[DO THIS] Continue the forum thread below about whether encrypting data with both AES and RC4 makes it harder to break, picking up right after its final sentence.

··· DOCUMENT SEGMENT ···

Are Two Ciphers Better Than One? i.e. RC4 and AES

Question

OK It's cringe time (or hopefully not)

I know this is probably a variation of an old and dragged out question or so you may think but let me ask away and hopefully get some insight.

Google a while ago famously changed from AES to RC4 because of BEAST. RC4 however, is riddled with all kinds of leaks and problems that are well studied. RC4 can reveal a lot of information to somebody who does not know the key. In theory this can be done. In practice this has been done. WEP being the example that springs to mind strongly.

If we use the same 128 bit key to form some kind of AES (block cipher) encryption. In any mode whatsoever, whether that's ECB or more advisably CBC, CFB or whichever (you get the idea). Then we also run the same data through the RC4 (stream cipher) algorithm: do we have a distinctly stronger, much harder to break cipher-text in effect?

It then goes without saying to decrypt, we just decrypt with RC4 then AES.

Would we solve any weakness issues this way? Or is this just a waste of computing time? Any thoughts really appreciated.

Answer 1

There exist several ways to combine multiple, distinct encryption schemes. Applying one after the other as you propose is one option but you could for example do a secret sharing first and then encrypt the shares with different algorithms. Each of those has its advantages and disadvantages. I am not aware of a combiner for this that provably amplifies security but you can manage to build a scheme that is guaranteed to be as strong as the weakest cipher used in the combiner (as long as you use independent keys of course). The drawback is obvious: You need to do about twice the work when combining two schemes and so on. Depending on the combiner you might also pay in bandwidth (See the secret sharing combiner). These are the reasons why folks hesitate to use this in practice although it would give far stronger long-term security guarantees if key sizes are chosen appropriately.

Answer 2

Cascading ciphers with independent keys is a standard way to hedge against cryptanalytic advances against one but not the other; see, e.g., the Tahoe-LAFS 100-year cryptography design. For two stream ciphers $S$ and $T$ respectively under keys $h$ and $k$ independently chosen uniformly at random, the $i^\text{th}$ ciphertext is $C_i = P_i \oplus S_h(i) \oplus T_k(i)$. You could generically cascade more elaborate things, such as AEAD schemes from CAESAR, in the obvious way.

··· RECORDS PROVIDED ···

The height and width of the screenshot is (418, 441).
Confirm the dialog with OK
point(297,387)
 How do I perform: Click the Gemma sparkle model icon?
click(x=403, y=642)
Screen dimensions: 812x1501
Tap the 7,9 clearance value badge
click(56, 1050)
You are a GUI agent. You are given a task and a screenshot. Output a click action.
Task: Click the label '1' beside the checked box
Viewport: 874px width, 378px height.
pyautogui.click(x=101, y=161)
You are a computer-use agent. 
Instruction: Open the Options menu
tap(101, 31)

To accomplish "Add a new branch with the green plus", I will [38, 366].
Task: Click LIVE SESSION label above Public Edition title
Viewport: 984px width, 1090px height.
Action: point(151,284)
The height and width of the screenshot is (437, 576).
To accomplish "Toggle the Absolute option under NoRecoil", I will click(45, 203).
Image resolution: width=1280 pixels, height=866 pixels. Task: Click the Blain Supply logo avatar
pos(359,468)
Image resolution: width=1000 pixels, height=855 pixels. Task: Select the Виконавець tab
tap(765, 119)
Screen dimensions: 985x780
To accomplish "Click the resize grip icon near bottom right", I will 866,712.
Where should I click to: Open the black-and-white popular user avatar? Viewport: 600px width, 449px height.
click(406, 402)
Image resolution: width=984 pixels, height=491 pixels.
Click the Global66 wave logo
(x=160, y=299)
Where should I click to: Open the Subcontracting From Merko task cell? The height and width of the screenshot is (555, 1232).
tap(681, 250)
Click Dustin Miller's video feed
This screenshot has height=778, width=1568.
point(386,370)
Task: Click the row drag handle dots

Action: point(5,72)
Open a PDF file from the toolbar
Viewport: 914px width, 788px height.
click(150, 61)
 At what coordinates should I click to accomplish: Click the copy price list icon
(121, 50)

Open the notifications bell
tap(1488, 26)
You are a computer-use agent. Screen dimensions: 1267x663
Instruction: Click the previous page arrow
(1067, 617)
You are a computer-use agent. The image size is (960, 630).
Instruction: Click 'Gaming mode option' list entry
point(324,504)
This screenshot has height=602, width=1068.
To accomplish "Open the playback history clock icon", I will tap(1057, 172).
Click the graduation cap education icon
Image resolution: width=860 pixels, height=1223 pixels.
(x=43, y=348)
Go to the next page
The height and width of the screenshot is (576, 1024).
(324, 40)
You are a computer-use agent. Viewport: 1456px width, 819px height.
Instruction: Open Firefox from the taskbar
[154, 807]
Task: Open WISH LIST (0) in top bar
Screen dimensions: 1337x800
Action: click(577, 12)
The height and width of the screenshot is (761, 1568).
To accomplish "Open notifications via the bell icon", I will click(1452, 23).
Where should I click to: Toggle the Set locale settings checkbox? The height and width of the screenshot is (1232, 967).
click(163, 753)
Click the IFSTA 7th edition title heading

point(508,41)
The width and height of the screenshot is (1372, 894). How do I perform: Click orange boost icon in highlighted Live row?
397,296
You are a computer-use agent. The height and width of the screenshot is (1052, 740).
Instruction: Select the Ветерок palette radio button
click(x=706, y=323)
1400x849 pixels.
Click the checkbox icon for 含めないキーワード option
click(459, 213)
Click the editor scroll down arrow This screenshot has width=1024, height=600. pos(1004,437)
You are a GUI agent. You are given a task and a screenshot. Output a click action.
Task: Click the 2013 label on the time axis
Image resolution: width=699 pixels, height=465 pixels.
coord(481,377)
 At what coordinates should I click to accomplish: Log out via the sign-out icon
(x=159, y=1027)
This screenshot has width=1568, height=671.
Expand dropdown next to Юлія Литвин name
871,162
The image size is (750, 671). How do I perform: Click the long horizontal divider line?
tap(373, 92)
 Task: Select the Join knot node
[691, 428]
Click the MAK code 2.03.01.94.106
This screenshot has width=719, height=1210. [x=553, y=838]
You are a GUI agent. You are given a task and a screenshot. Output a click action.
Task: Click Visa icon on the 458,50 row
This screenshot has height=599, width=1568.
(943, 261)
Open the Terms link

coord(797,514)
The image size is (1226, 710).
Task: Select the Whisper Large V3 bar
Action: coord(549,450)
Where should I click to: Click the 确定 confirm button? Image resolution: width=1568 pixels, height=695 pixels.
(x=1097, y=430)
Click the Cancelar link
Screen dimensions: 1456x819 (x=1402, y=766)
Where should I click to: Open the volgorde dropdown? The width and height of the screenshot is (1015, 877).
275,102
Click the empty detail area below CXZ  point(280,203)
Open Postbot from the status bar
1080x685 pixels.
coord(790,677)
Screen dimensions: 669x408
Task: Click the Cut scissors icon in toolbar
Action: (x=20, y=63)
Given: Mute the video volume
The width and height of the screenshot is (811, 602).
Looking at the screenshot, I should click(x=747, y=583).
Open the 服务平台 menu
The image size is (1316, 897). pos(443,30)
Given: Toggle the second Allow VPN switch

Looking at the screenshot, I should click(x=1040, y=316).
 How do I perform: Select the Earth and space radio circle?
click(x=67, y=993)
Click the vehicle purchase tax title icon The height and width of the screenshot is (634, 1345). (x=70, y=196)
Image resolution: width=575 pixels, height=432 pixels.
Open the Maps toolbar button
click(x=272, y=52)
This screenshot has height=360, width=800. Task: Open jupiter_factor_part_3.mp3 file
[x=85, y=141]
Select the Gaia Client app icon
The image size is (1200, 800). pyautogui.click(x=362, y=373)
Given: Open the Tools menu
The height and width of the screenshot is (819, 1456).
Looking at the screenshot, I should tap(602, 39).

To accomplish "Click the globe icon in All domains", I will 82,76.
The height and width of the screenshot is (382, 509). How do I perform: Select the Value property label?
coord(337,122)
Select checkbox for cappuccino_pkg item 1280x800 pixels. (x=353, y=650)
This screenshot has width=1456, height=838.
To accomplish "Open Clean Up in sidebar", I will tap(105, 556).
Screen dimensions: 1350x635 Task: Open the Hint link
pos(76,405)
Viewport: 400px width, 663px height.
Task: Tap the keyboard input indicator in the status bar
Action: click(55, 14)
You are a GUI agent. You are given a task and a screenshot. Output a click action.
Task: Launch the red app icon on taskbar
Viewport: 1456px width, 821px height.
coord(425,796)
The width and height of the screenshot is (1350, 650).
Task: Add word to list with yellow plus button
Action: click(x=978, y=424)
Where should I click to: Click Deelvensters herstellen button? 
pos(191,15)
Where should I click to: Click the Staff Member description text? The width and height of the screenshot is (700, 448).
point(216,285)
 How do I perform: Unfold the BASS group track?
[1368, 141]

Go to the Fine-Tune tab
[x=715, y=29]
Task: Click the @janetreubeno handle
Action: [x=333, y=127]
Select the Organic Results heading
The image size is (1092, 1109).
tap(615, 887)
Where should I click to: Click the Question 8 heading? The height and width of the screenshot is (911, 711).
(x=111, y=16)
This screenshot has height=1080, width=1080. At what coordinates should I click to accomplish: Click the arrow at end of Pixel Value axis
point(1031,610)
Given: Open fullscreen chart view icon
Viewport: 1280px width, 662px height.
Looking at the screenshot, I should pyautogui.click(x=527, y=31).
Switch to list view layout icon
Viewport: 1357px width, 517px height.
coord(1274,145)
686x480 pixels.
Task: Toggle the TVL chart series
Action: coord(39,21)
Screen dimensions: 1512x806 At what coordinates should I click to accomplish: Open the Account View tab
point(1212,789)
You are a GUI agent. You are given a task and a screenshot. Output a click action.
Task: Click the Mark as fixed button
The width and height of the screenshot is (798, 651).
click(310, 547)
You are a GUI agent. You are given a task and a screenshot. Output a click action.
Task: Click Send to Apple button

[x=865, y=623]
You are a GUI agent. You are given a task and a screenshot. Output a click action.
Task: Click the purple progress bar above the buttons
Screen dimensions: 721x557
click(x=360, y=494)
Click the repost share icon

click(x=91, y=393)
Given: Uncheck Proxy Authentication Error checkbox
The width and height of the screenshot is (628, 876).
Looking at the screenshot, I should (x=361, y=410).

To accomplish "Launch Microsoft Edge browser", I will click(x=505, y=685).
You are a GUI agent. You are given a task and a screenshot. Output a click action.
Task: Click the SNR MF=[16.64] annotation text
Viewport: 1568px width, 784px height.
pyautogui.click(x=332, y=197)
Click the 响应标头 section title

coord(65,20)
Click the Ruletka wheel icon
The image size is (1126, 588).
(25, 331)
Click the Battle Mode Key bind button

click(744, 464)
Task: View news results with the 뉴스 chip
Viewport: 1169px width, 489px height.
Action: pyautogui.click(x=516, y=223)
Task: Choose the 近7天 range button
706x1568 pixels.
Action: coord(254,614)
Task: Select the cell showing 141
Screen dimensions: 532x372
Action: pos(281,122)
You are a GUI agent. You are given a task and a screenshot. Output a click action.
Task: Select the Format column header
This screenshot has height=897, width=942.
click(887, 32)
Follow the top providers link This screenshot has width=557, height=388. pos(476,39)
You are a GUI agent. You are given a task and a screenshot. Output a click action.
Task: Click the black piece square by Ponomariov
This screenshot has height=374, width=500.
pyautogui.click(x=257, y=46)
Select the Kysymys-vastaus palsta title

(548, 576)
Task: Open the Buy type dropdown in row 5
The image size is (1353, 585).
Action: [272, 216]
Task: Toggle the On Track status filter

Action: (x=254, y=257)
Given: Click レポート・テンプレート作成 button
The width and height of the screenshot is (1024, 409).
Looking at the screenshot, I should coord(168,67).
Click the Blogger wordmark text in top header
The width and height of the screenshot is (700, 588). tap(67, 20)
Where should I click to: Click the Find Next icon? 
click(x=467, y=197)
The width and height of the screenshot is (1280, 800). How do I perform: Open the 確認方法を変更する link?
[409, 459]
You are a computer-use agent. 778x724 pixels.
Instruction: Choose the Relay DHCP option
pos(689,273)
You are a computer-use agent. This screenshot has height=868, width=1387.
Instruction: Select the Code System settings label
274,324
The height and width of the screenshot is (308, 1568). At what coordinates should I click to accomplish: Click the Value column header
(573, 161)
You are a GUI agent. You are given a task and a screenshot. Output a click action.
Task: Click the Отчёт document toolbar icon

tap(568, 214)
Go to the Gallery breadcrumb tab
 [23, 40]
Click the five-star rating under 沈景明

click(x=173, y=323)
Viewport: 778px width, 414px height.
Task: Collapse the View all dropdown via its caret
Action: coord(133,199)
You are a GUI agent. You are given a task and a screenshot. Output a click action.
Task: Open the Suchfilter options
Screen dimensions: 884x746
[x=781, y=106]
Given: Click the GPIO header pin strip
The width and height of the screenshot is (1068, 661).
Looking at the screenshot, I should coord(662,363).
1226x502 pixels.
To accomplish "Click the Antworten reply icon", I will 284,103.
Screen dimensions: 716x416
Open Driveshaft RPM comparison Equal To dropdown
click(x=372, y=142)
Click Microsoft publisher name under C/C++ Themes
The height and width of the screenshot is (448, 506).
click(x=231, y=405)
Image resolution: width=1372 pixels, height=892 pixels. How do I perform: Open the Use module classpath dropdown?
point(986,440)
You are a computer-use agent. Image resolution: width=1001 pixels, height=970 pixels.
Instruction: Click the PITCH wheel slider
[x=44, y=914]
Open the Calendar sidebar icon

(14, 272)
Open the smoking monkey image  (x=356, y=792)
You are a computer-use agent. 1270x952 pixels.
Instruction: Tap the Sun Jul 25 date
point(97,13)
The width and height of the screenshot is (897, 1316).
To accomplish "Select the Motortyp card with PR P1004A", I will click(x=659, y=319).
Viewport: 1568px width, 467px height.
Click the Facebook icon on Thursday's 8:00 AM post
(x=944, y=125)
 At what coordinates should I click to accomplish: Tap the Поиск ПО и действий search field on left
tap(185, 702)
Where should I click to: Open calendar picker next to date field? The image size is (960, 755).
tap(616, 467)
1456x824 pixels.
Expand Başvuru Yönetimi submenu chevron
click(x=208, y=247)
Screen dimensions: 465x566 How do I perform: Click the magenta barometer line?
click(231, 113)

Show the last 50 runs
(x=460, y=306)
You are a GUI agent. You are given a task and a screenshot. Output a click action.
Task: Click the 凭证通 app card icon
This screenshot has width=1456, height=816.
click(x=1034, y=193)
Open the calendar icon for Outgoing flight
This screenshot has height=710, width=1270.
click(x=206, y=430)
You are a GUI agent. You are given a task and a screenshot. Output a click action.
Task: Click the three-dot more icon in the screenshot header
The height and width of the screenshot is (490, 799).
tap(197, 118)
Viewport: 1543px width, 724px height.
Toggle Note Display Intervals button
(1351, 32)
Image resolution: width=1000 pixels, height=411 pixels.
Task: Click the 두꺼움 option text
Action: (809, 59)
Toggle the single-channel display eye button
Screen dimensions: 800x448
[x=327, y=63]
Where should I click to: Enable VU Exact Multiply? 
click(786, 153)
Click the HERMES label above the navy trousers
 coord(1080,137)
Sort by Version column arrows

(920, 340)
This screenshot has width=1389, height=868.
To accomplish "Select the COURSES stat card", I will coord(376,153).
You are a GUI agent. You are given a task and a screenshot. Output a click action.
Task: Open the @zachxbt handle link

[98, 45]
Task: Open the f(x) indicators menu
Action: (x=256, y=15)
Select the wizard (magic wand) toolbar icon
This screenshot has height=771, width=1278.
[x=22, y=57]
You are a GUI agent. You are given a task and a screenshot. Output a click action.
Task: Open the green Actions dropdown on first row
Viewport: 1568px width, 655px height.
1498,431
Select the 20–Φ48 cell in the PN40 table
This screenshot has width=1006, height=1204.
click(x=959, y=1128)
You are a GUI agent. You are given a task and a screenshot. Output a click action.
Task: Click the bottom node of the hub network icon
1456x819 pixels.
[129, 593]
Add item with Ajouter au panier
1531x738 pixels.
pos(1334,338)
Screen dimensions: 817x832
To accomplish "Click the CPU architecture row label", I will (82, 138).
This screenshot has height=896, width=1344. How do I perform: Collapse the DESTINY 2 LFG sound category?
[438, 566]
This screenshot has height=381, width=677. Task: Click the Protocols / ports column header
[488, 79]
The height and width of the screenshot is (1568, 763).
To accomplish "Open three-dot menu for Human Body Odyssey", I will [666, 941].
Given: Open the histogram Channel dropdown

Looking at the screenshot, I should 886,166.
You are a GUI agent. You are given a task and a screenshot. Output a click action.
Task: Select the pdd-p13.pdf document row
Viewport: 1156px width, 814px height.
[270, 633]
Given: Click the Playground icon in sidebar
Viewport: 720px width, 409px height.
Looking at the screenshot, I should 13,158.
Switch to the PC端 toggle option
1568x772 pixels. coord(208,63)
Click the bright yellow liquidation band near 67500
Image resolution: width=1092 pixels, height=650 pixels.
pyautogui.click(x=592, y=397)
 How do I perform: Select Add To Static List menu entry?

···

[IN RESPONSE]
It has always been foolish to use RC4 since it was broken days after its publication in 1994, but if for some reason you didn't know about that, then in principle if you had combined it with, e.g., AES-CTR using an independent key in your system, learning that RC4 is hopelessly broken wouldn't be so nasty a shock for your system.

However, it wouldn't be very fast to use RC4 and AES-CTR. It would be a lot faster, and provide much higher security, to use Salsa20 instead!

With the exceptions of pathetically broken ciphers known to be bad soon after their publication like RC4, the cipher is unlikely to be the weak point in your system. Beyond picking a sensible widely vetted choice that has withstood over a decade of cryptanalysis like Salsa20 or ChaCha, it's practically guaranteed to be a waste of your time to focus on cascading ciphers instead of the rest of your system's engineering.

For example, the standard attacks on WEP do not rely on weaknesses in RC4 itself; rather they rely on reuse of key streams due to sheer idiocy in the design of WEP to use 24-bit nonces, which, when you use more than a few thousand of them, rapidly become more properly called nwices.

See also https://crypto.stackexchange.com/a/10332/49826 whose conclusion is that cascading ciphers fixes a problem that doesn't exist, and https://crypto.stackexchange.com/a/6498/49826 for some further discussion on the use of cascaded ciphers in TrueCrypt.